7. Spin at 3000g, 4°C in a fixed angle rotor. Make sure caps are screwed on tightly to prevent tubes from collapsing.

8. Pass supernatant through 50 micron Miracloth (Calbiochem #475855, La Jolla, CA) in a funnel into fresh Sarstedt tube.

9. Measure volume of average-sized sample. Add 0.5 vol. 8 M LiCl, mix and stand at 4°C overnight.

10. Spin at 12000g, 4°C, for 15 min in a fixed angle rotor. Thoroughly resuspend pellet in 4 ml sterile gd (glass distilled) H2O with pasteur pipette.

11. Extract twice with phenol/chloroform/isoamyl alcohol (25:24:1), spinning 12000g 10 min at 4°C in a fixed angle rotor. Save aqueous (upper) phase; add gd H2O if volume is less than 2 ml.

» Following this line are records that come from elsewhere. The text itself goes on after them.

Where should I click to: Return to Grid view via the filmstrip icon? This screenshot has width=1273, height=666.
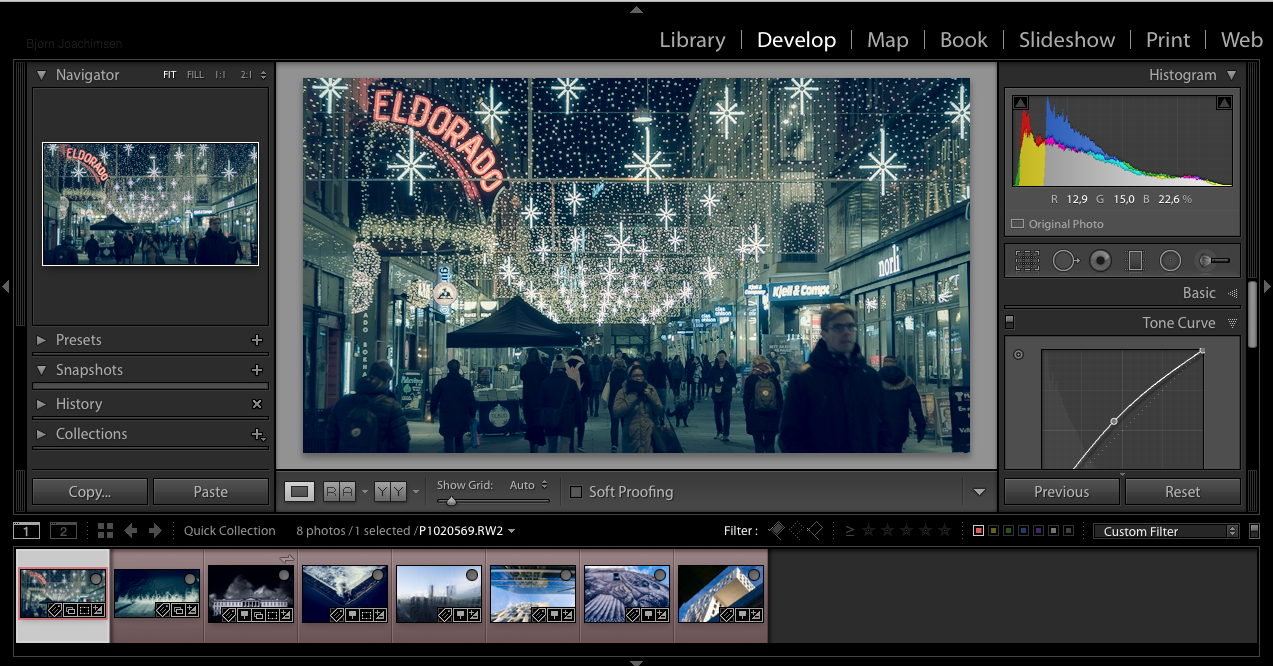tap(107, 530)
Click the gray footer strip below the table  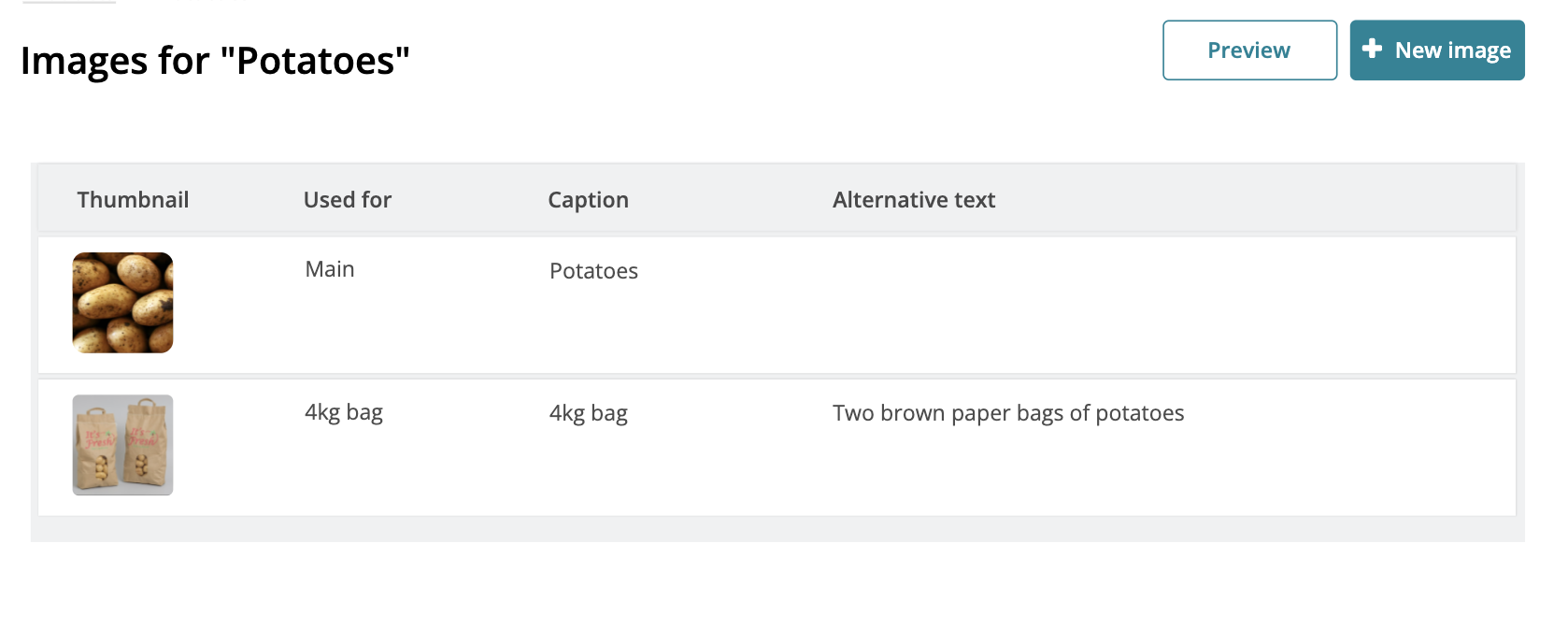[776, 530]
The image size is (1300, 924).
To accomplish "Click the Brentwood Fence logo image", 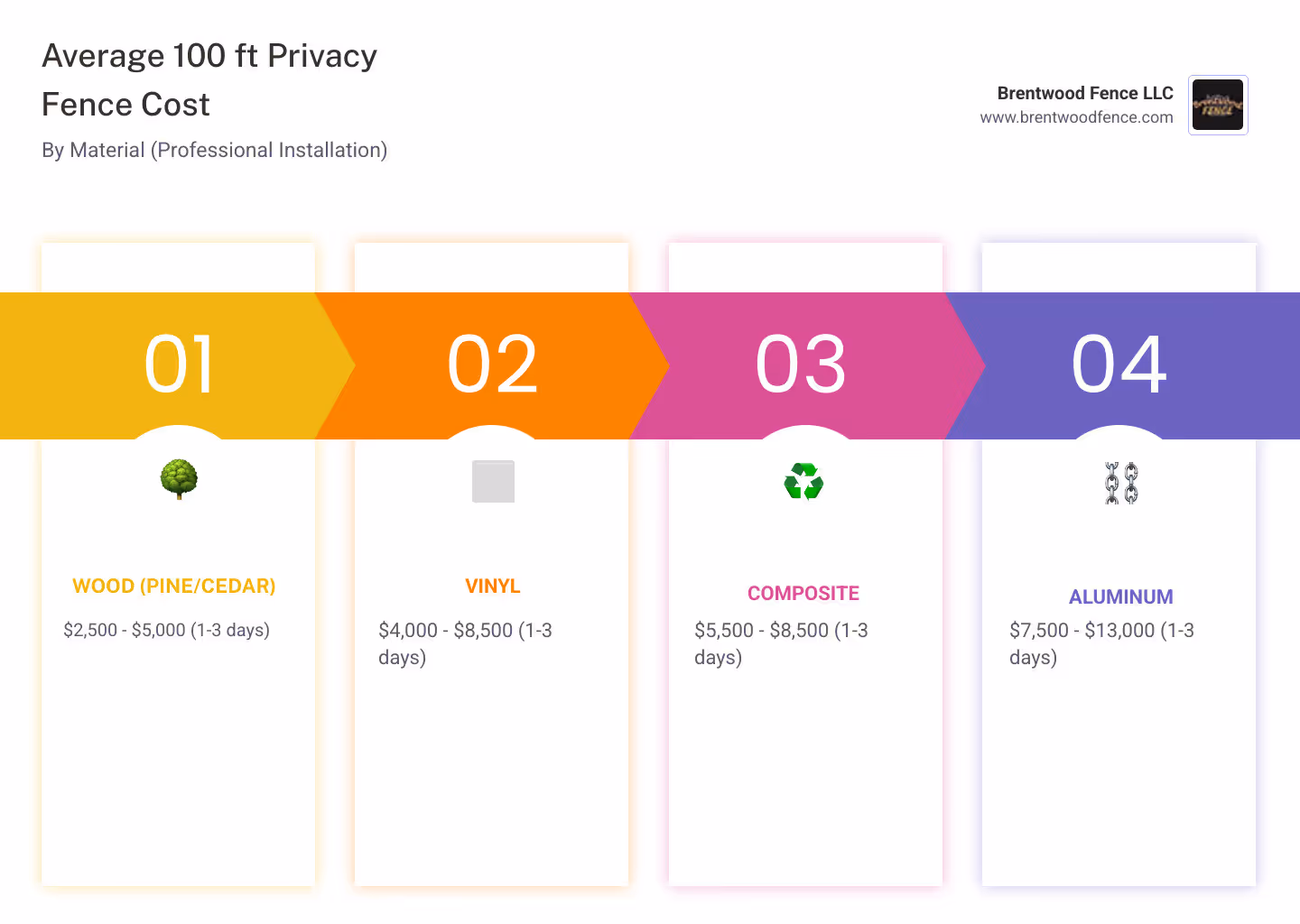I will [1217, 105].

12. Add 0.1 vol 3M NaOAc pH 6.0, mix and add 2.5 vol EtOH, mix. Place at -20°C overnight or -70°C for 15 min.

13. Spin 12000g, 10 min, 4°C. Wash pellet with 70% EtOH and drain. Pellet should be a light pink or white.

14. Resuspend in 0.4 ml sterile gd H2O in a microfuge tube. Precipitate with NaOAc and EtOH as in step 12.

15. Spin 10-20 min in microfuge. Wash twice with 70% EtOH and dry pellet. Resuspend in 200 µl of sterile RNase-free gd H2O. Store at -70°C for up to three months. Spectophotometric quantification may be done at this point.

16. Load 1 µl onto a formaldehyde gel. Electrophorese overnight at 20 volts. Blot onto nitrocellulose. Probe with DNA fragment of choice. Expose to film.

Yields are typically on the order of 1-2 mg total RNA from an overnight 50 ml culture arising from an average slant. The number of samples able to be processed using this procedure is limited by the number of spaces in a centrifuge rotor. We have done as many as 24 samples in one day, and doing several times this many would be possible. We have observed on ethidium bromide stained gels that the fluorescence from the RNA deriving from this miniprep is brighter than that seen when the corresponding amount of standard-prep RNA is used. This may be due to enhanced fluorescence of RNA in the presence of ATA. However, autoradiography of the blots does not show any RNA degradation products (Figure 1). This procedure would probably work fine with other methods of tissue disruption. ATA inhibits many nucleic acid binding proteins, possibly by competing for binding sites (Blumenthal and Landers 1973. BBRC 55:680-688). Therefore, the most critical factor is getting the RNA in contact with ATA before nucleases can bind to the nucleic acid and degrade it. Supported by federal grants to J.J.L. and J.C.D.

Fig. 1. ATA mini-prep RNA probed with ccg-1 DNA fragment. Total RNA from a series of transformants into bd A and frq7 A was examined for the presence of the ccg-1 gene transcript (Loros et al. 1989 Science 243:385-388). Each lane contains 10 µg of RNA (1/200 of the preparation). While the fluorescence staining of the RNA extended from the 26S to below the 17S RNA bands (not shown), the hybridization revealed the presence of only a single undegraded transcript in each lane containing transformant RNA and no hybridization to the monkey cos cell RNA control.